For references to Technical Corrigenda, Rationale documents and
information concerning the history of C that is available online, see
http://gcc.gnu.org/readings.html
In Xcode IDE, I have an option to set C language dialect one of
ANSI C
GNU89
C89
GNU99
C99
Compiler Default
I understand what they mean except ANSI C. Because As I know, ANSI C is just one of C89 or C99. But there should be a reason about it's on there. What's the term ANSI C specifies in there?
edit Credit goes to #Nicholas Knight for posting a screenshot from XCode's C dialect selection window: http://dl.dropbox.com/u/14571816/xcodelang.png
ANSI C refers, historically, to the ANSI C89 standard (practically the same thing as C90). XCode uses a version of GCC as the compiler back-end for compiling C code, so I think that's where they get these 'options' from, as you can specify the -ansi flag or various std= flags to choose the mode the C compiler backend should operate in for compiling your code.
So if you pass it -ansi, and using the C compiler, it's equivalent to -std=c90, which is also equivalent to -std=c89 or -std=iso9899:1990.
-ansi
In C mode, this is equivalent to -std=c90. In C++ mode, it is equivalent to
-std=c++98.
And if you use the -std flags, you can pass certain values to activate different language features.
-std=
Determine the language standard. This option is currently only supported when compiling C or C++.
These arguments are equivalent:
c90
c89
iso9899:1990
Support all ISO C90 programs (certain GNU extensions that conflict with ISO C90 are disabled). Same as -ansi for C code.
These arguments are equivalent:
iso9899:199409
ISO C90 as modified in amendment 1.
These following arguments are equivalent:
c99
c9x
iso9899:1999
iso9899:199x
ISO C99. Note that this standard is not yet fully supported; see
http://gcc.gnu.org/gcc-4.5/c99status.html for more information. The names c9x
and iso9899:199x are deprecated.
These following arguments are equivalent:
gnu90
gnu89
GNU dialect of ISO C90 (including some C99 features).

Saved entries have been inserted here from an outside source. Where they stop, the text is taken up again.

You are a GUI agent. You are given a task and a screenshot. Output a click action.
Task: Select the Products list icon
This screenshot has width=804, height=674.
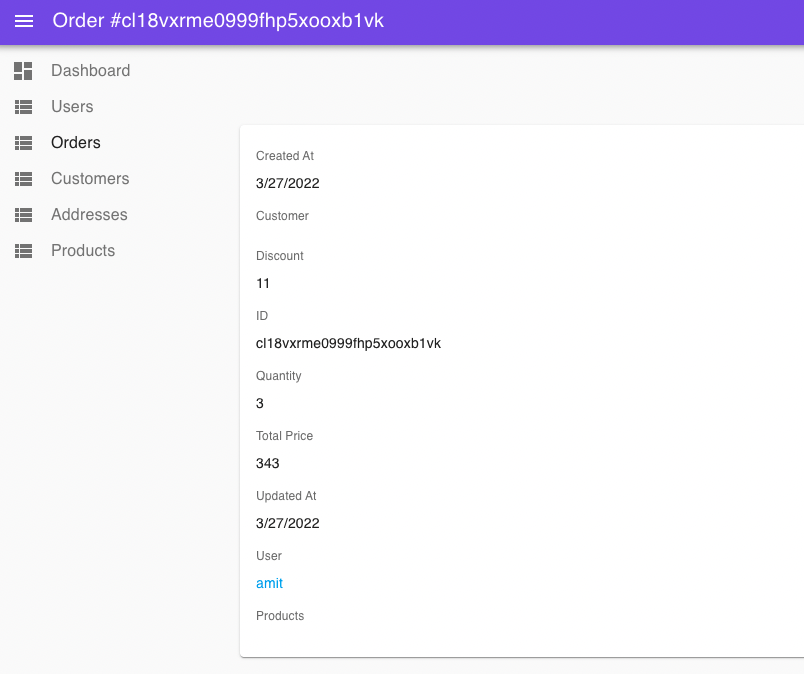click(22, 250)
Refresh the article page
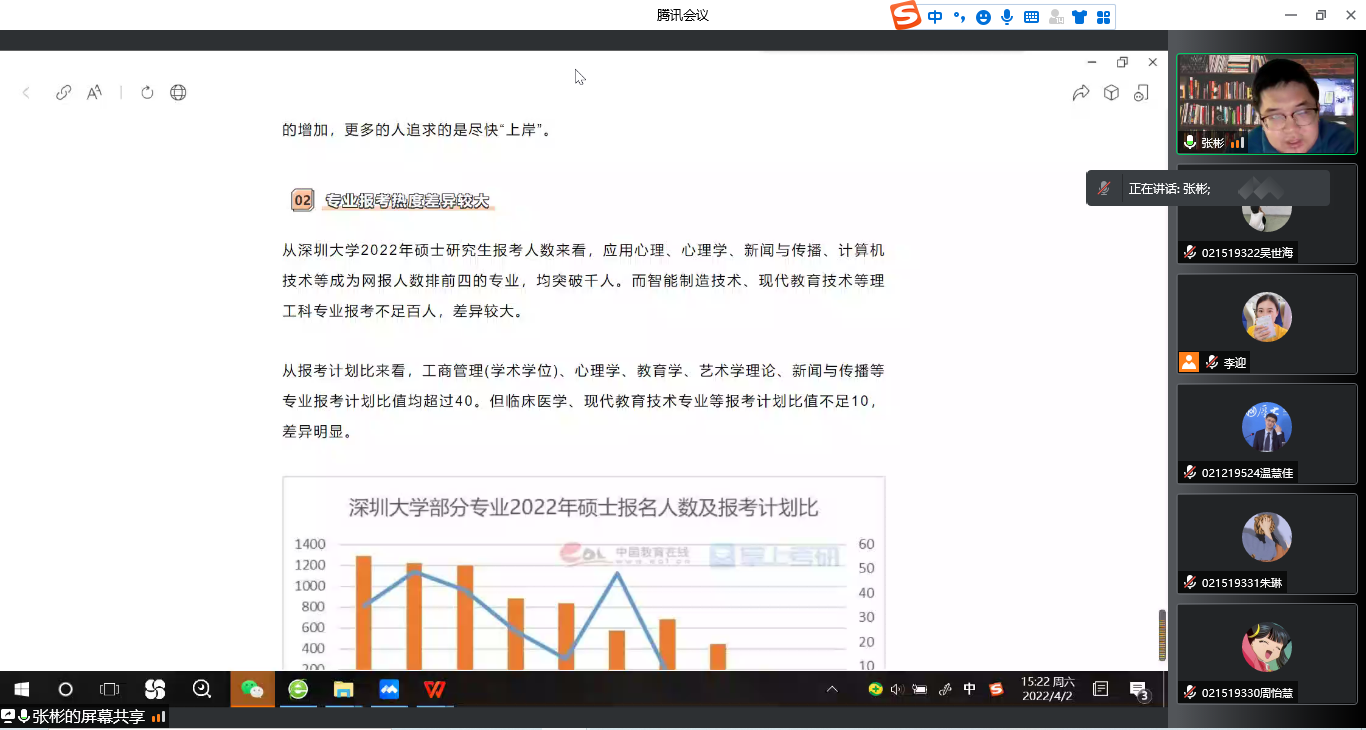1366x730 pixels. tap(147, 93)
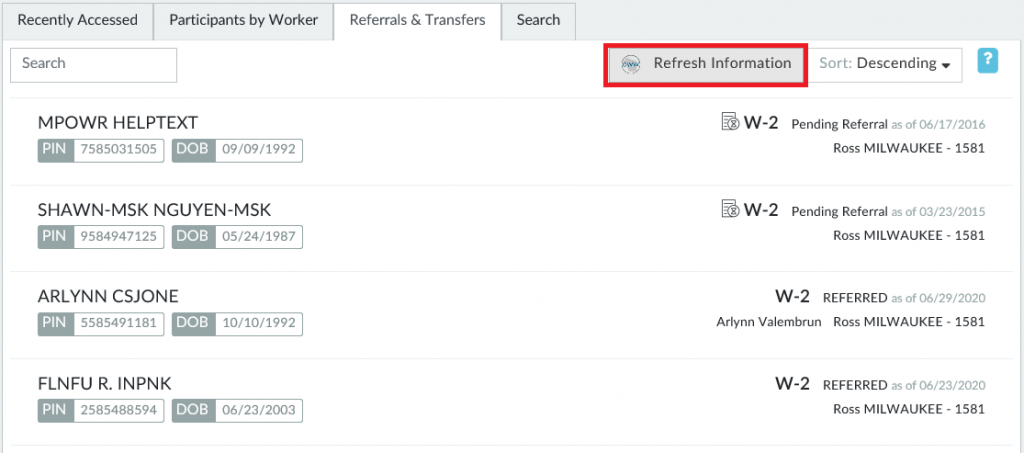Go to the Search tab
The image size is (1024, 453).
[x=538, y=20]
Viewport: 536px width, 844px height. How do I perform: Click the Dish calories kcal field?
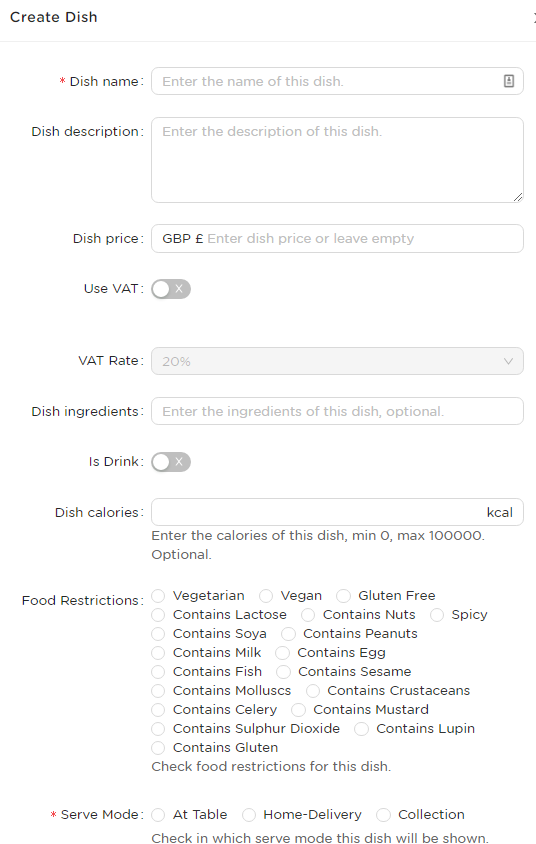tap(337, 512)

This is the default for C
code.
These following arguments are equivalent:
gnu99
gnu9x
GNU dialect of ISO C99. When ISO C99 is fully implemented in GCC, this will
become the default. The name gnu9x is deprecated.
Compilers have profiles of the languages they are targeting, like pmg said in his reply ANSI C was one of the earliest profiles, the one that is described in the K&R book.
The question of interest is, why do compilers maintain a list of legacy language profiles ? Because, writing code against the ANSI C profile is quite a strong guarantee that your code will work with virtually any compiler (more importantly compiler version).
When software projects claim ANSI-C compatibility they are telling you that it will compile everywhere give-or-take. Lua's source code is an example of this.
C was "born" in the 70's.
In 1978 Brian Kernighan and Dennis Ritchie published the book. The language as described in the book (the 1st edition) is now called "K&R C".
In 1988 or so, there was a 2nd edition published. This 2nd edition is very, very similar to the ANSI (ISO) Standard, and is the edition that people talk about usually when referring to the book :)
Compiler writers started to make changes to the language and, in order to standardize it, ANSI published a Standard in 1989 (The C89 Standard or ANSI C). This was shortly followed by the ISO standard (C90) which makes hardly any changes to the ANSI.
In 1999, ISO published another C Standard: What we call C99.
So, if I'm right, ANSI C was current only for a few months, but the difference between ANSI C and ISO C90 is minimal. In fact, many compilers today are compilers for ANSI C with extras (rather than for ISO C99 with extras but without a few things)
Assuming you are, in fact, using GCC as the compiler, ANSI and C89 are aliases for the same thing. See:
http://gcc.gnu.org/onlinedocs/gcc/C-Dialect-Options.html#C-Dialect-Options
Why Apple made the design decision to present them both, I'm not sure. There is no practical distinction in GCC. Perhaps they're being paranoid in case the meaning of -ansi changes in later versions of GCC (perhaps to C99).